The legislature intended to leave the initial determination as to the existence of good cause with the administrative agency. Good cause depends upon the evaluation of many subtle factors, and therefore is subject to judicial review only for abuse of discretion. When contemplating good cause, we are bound by the Commission's determination, absent an abuse of discretion, even though we might have reached a different decision had we considered the matter initially.
Westbrook v. Division of Employment Security, 456 S.W.3d 116, 119 (Mo. App. 2015) (internal quotation marks and citations omitted). To prove “good cause” for failing to timely file its appeal, Hawks Bluff was required to show that it acted in good faith and reasonably under all the circumstances. Id.

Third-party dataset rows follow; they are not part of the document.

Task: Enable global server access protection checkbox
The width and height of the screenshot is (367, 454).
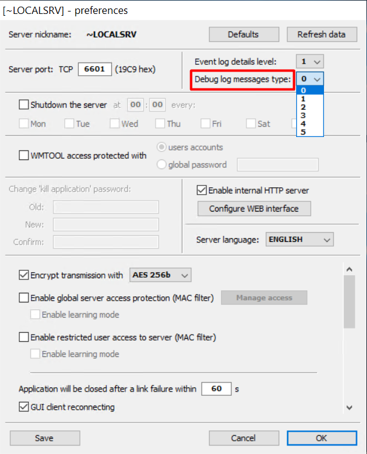Action: click(x=24, y=298)
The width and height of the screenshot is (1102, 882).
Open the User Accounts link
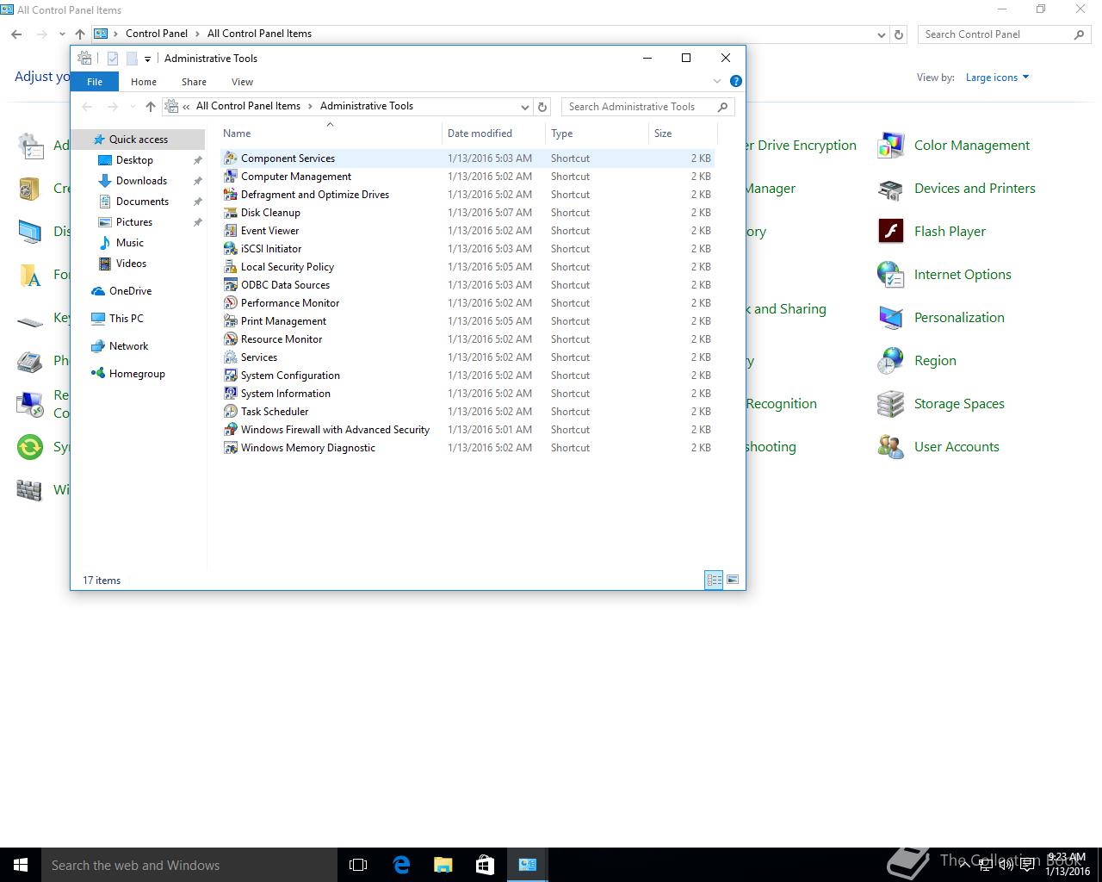pos(957,447)
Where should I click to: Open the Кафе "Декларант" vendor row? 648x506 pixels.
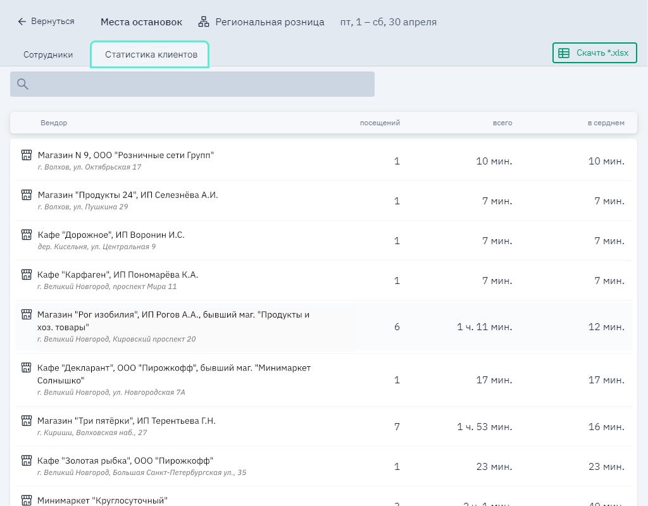pyautogui.click(x=174, y=374)
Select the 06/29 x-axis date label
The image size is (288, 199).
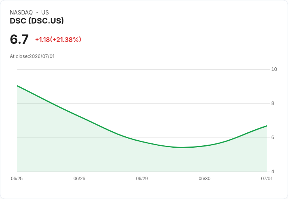click(x=142, y=179)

Hawks Bluff failed to convince the Commission that the cause for Hawks Bluff's delay in responding to the determination letter was due to anything other than Hawks Bluff's internal mail-handling policies. The Commission concluded that “[t]he failure of the appellant, or the appellant's designated mail-handler, to read correspondence mailed to the appellant demonstrates a lack of good faith and is unreasonable under the circumstances.” Hawks Bluff's internal mail-handling policies placed the “junk mail” designation on the DES determination letter; there is no dispute that the determination letter was not actually “junk.” “Claimant's late filing due to oversight is not evidence that he acted reasonably ‘under all the circumstances' ․ and does not constitute good cause.” Byers v. Human Resource Staffing, LLC, 402 S.W.3d 605, 609 (Mo. App. 2013). There is no abuse of discretion as the Commission's decision was supported by the facts and the law as applied to those facts. Point three is denied.

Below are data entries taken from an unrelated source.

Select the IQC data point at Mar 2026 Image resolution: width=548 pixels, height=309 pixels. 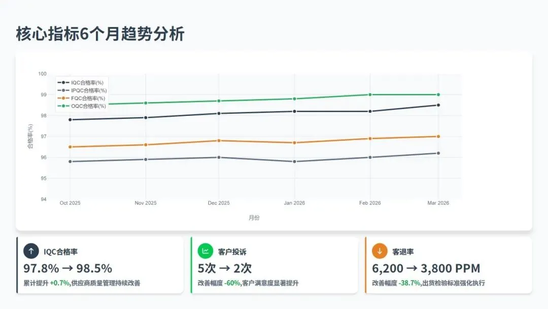[438, 105]
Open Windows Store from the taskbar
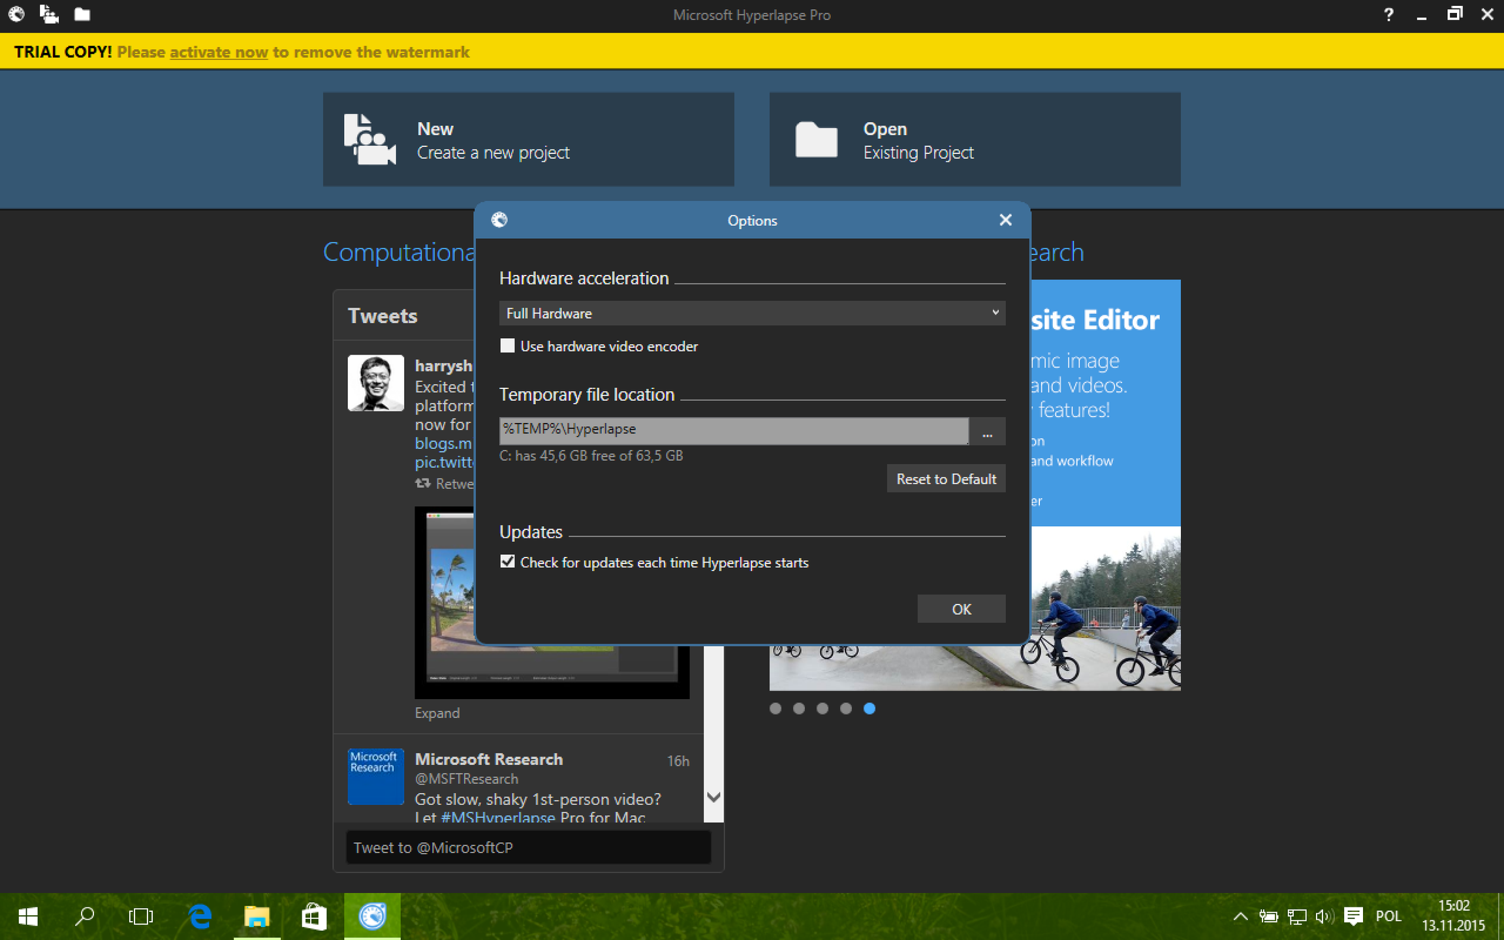1504x940 pixels. (313, 916)
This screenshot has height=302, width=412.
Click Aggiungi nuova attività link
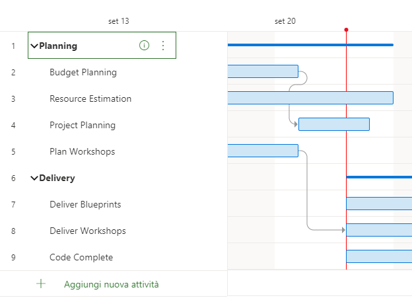pos(111,284)
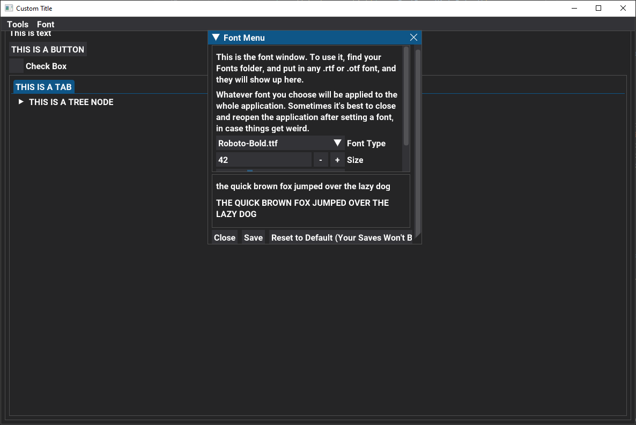Select THIS IS A TREE NODE label
Image resolution: width=636 pixels, height=425 pixels.
[70, 102]
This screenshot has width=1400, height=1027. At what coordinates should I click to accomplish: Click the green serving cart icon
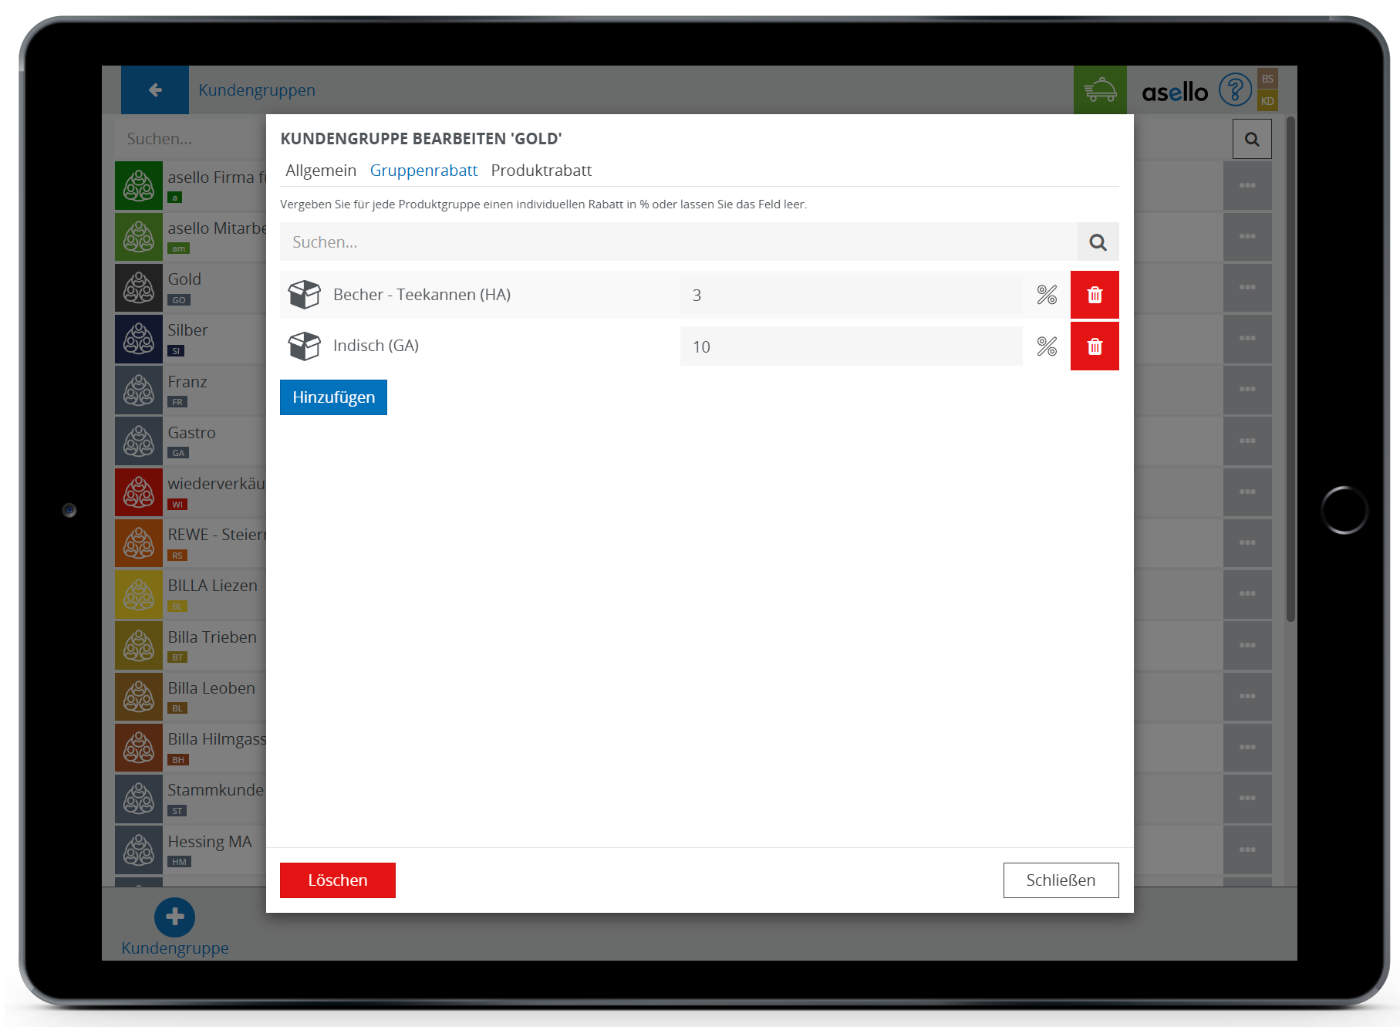[1099, 90]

We conclude that Hawks Bluff failed to preserve for review its claim that the Commission failed to make a legal conclusion as to when the DES determination letter was mailed and find no error in the Commission's conclusions that Hawks Bluff had no good cause for filing an untimely appeal after receiving notice of the DES determination. We affirm the Commission's Decision.

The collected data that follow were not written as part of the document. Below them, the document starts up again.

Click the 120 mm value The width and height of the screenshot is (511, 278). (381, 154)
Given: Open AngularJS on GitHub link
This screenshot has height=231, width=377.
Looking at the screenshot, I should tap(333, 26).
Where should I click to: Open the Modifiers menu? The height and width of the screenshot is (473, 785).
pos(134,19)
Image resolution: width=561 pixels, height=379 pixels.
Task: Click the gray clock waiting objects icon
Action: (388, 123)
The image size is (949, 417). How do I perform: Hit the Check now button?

1. McGlothilin was aware of DES's investigation prior to March 4, 2015.
2. Hawks Bluff's brief fails to identify the applicable standard of review as required by Rule 84.04(e) which warrants dismissal of the appeal for briefing deficiencies. Hill v. Director of Revenue, 424 S.W.3d 495, 498 n.3 (Mo. App. 2014). However, as we prefer to decide an appeal on the merits and the briefing deficiencies do not impede our ability to decide the legal issues presented, or require us to become an advocate for a party, we decline to exercise our discretion and dismiss the appeal on this ground. Id.
3. We note ex gratia that Hawks Bluff's claims that there were no conclusions of law as to when the determination was mailed are, nevertheless, unfounded. After reviewing Hawks Bluff's request for reconsideration the Decision of the Appeals Tribunal found in its “CONCLUSIONS OF LAW,” that “[t]he determination at issue was mailed to one of the appellant's mailing addresses on March 4, 2015.” This conclusion was adopted by the Commission.
4. Although Hawks Bluff also states in its point on appeal that the determination “was not promptly mailed by the deputy making the determination,” Hawks Bluff does not address this allegation in the body of its argument. “We deem points not developed in the argument section to be abandoned” and, consequently, do not address this claim. Mortg. Elec. Regis. Sys., Inc. v. Williams-Pelton, 196 S.W.3d 50, 52 (Mo. App. 2005).